Der österreichische Bahnkonzern ÖBB hat seine Zahlen für das Geschäftsjahr 2025 vorgelegt. Das Konzernergebnis vor Steuern (EBT) betrug rund 68 Millionen Euro und lag damit im positiven Bereich. Allerdings lag es damit 40 Prozent niedriger als noch 2024, wie das Unternehmen weiter mitteilt.
Schwieriges Marktumfeld: Transportleistung im Schienengüterverkehr gesunken
„Die Industrierezession drückt auf unser ÖBB-Ergebnis“, so der CEO des Unternehmens Andreas Matthä. Grade im Bereich des Schienengüterverkehrs hat sich diese Entwicklung niedergeschlagen, teilt der Konzern weiter mit.

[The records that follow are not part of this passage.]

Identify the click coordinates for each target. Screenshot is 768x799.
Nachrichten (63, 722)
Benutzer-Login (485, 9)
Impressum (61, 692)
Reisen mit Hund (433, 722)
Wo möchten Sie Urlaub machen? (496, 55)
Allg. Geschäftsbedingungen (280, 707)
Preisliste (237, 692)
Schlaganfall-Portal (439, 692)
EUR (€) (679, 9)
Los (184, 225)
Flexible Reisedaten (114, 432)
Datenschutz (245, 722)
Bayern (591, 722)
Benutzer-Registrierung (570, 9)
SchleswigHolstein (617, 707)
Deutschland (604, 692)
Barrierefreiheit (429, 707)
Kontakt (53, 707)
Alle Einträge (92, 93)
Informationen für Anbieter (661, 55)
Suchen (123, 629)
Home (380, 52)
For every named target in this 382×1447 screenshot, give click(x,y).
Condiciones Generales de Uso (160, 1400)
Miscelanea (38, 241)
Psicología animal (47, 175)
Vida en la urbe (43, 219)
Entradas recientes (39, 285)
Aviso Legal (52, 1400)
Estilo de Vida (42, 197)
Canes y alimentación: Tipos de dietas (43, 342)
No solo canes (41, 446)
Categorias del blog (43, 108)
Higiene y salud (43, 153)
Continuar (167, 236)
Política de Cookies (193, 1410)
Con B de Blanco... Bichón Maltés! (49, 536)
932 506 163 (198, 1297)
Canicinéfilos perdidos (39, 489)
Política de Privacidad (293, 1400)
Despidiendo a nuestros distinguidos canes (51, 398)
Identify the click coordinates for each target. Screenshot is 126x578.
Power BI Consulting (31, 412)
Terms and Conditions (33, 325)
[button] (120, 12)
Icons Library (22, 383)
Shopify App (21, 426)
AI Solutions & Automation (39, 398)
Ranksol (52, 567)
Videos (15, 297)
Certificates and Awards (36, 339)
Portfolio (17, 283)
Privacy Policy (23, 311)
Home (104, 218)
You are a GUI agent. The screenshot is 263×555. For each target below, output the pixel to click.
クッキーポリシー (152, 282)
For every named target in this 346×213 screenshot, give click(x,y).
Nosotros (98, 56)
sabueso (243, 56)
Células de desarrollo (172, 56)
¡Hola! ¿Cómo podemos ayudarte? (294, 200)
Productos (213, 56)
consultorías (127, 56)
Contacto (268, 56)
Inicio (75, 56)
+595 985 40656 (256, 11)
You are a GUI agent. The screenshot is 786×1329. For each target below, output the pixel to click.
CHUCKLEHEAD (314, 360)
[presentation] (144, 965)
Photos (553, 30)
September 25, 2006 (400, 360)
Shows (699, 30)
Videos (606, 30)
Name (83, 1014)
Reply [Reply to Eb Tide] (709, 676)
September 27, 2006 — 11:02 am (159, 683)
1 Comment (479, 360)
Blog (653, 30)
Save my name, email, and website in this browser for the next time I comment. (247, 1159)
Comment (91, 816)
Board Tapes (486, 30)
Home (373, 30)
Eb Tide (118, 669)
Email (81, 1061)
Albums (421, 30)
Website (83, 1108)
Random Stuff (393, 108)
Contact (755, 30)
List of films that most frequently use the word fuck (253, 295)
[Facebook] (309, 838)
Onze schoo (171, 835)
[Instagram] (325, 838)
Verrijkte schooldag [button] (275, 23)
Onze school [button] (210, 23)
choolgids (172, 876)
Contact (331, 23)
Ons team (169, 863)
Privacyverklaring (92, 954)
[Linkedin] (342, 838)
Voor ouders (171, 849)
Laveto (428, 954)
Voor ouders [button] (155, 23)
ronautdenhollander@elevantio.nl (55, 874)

Aufgrund Rezession, geprägt auch durch verschiedene geopolitische Krisen wie etwa dem Handels- beziehungsweise Zollstreit mit den USA ist die
- Transportleistung im Güterverkehr um 4 Prozent
- auf 26,2 Milliarden Nettotonnenkilometer gesunken.
- Die Nachfrage nach Logistikleistungen sei zudem gesunken, heißt es weiter.
- Zudem habe ein harter Preiswettbewerb mit der Straße das Umfeld geprägt.
Positives, wenn auch nicht aus dem Güterverkehrsbereich, gab es auch noch zu berichten. So konnten im Personenverkehr unter anderem die Fahrgastzahlen um 1,4 Prozent im Vergleich zum Vorjahr gesteigert werden – auf 559 Millionen.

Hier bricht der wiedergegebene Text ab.